3. Added to this, the Annapurna range is also home to some of the highest lakes found in all of Nepal. This includes the stunningly blue Tilicho Lake at 4,919 metres and also Khayar Lake (4660 metres) and Ice lake (4700 metres).
4. So, just how many peaks is the Annapurna range home to? 10? 20? Nope, try 30! Only one amongst them (Annapurna I) is above 8,000 metres in height. 13 peaks lay above 7,000 metres and the remaining 16 stand at a height of above 6,000 metres.
5. Yet in the 8,000 metres club, i.e., the group of mountains with an altitude above 8,000 metres, the Annapurna I itself is the least summitted peak. This is in stark contrast to the Annapurna region at large as that is in reality one of the busiest trekking regions worldwide. Now if you are comparing numbers on the height aspect, then yes, it is shorter than its fellow club members. But that doesn’t change the fact that its trail is immensely challenging nevertheless. This fact is highlighted by how while Everest has a mortality rate of 6.5%, Annapurna’s stands at a staggering 38%. Some believe it to be one of the toughest within the 8,000ers.
6. So, who were the first people ever to summit to Annapurna I? Maurice Herzog and Louis Lachenal were the first ever human beings to accomplish this mammoth of an achievement. It was the year 1950 when the two had started their path as a part of a French expedition. Encountering bad weather and other struggles along their way, they were forced to part ways with their gloves. Thus, although they reached the top, they paid the price with the loss of body parts as a consequence of frostbite.
7. The Annapurna area is also home to the deepest gorge in the world! Yes, that’s right. Kali Gandaki of Nepal holds the record for being the deepest gorge in the world. It lays between the Annapurna and Dhaulagiri mountain ranges and is visible to trekkers making their way in this area.
8. In 1985, the Annapurna Conservation Area was established which with over 7,629 sq. km. of area is the largest stretch of protected area in the entire country of Nepal.
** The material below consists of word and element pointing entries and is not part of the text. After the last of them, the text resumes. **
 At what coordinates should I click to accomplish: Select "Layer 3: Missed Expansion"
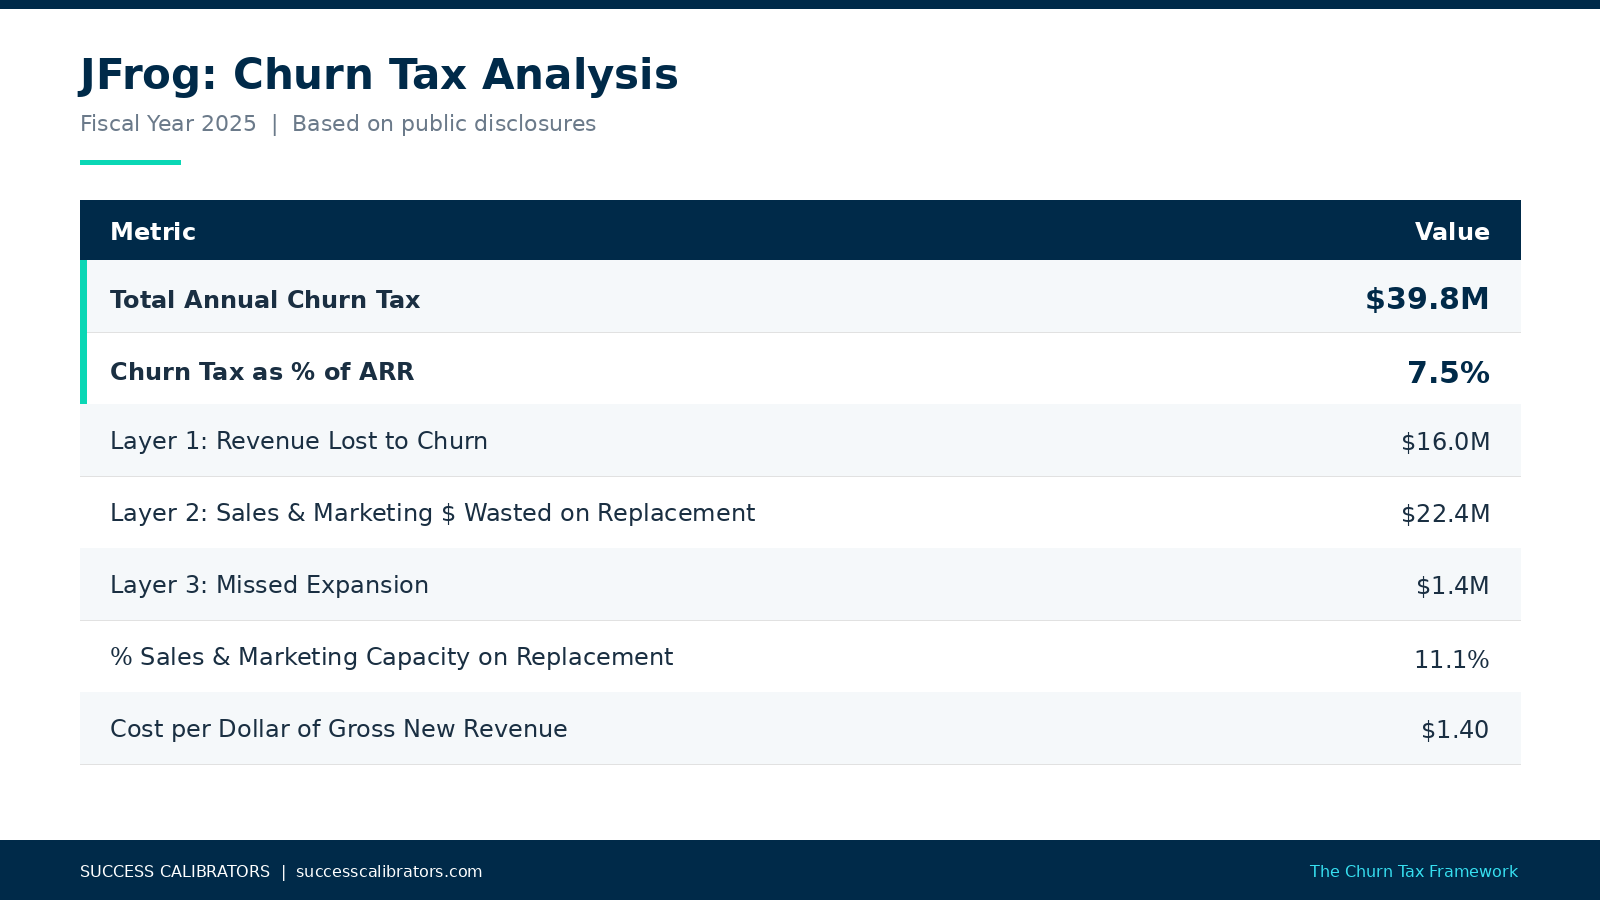click(270, 584)

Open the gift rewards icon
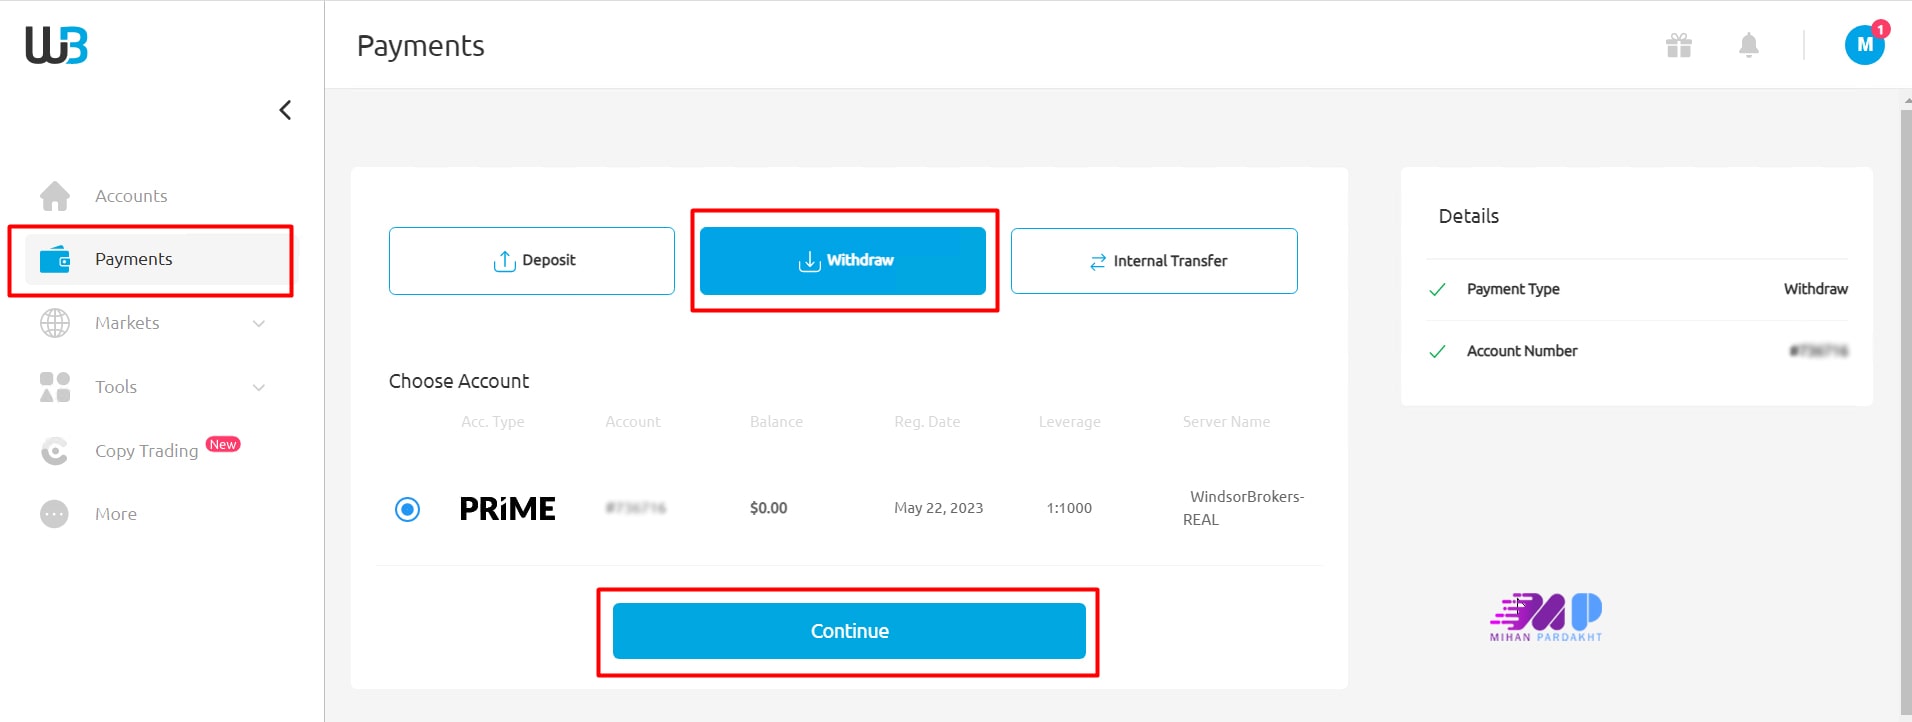1678,45
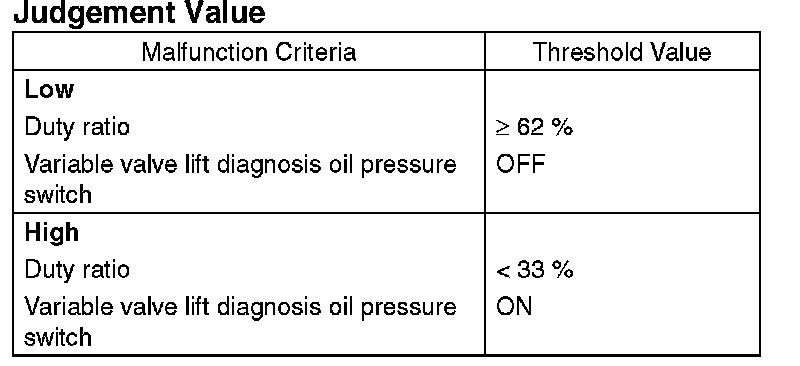
Task: Click the ON threshold value
Action: (513, 307)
This area includes the Kaski, Manang, Mustang, Myagdi and Lamjung regions. The government makes concentrated efforts towards duly protecting this area, a fact that is a reassurance in present times.
9. The top of Annapurna is formed of limestone like the peaks of Dhaulagiri and like Everest itself. The relevance of the limestone is that it reiterates the theory about the formation of these mountains. It is believed that a shift of the tectonic plates in the ocean had eventually led to a collision which then pushed some of the Earth’s crust below and elevated the rest, resulting in some of the tallest mountain peaks in the world, as we know them today.
10. While Mustang has today become a trek (with special restrictions), it was once a kingdom. It lays in close proximity to the Tibetan border. The shrine of Muktinath in the Mustang region is deemed sacred by both, Hindus and Buddhists, thus, many believers from both communities’ head there to pay their respects. Also, within the Mustang grounds, the villages of Lupra and Thini exist as some of the last surviving practitioners of the Bonpo religion, making this a culturally stirring visit for the curious ones. Braga’s oldest monastery is also a crucial place of pilgrimage found over here.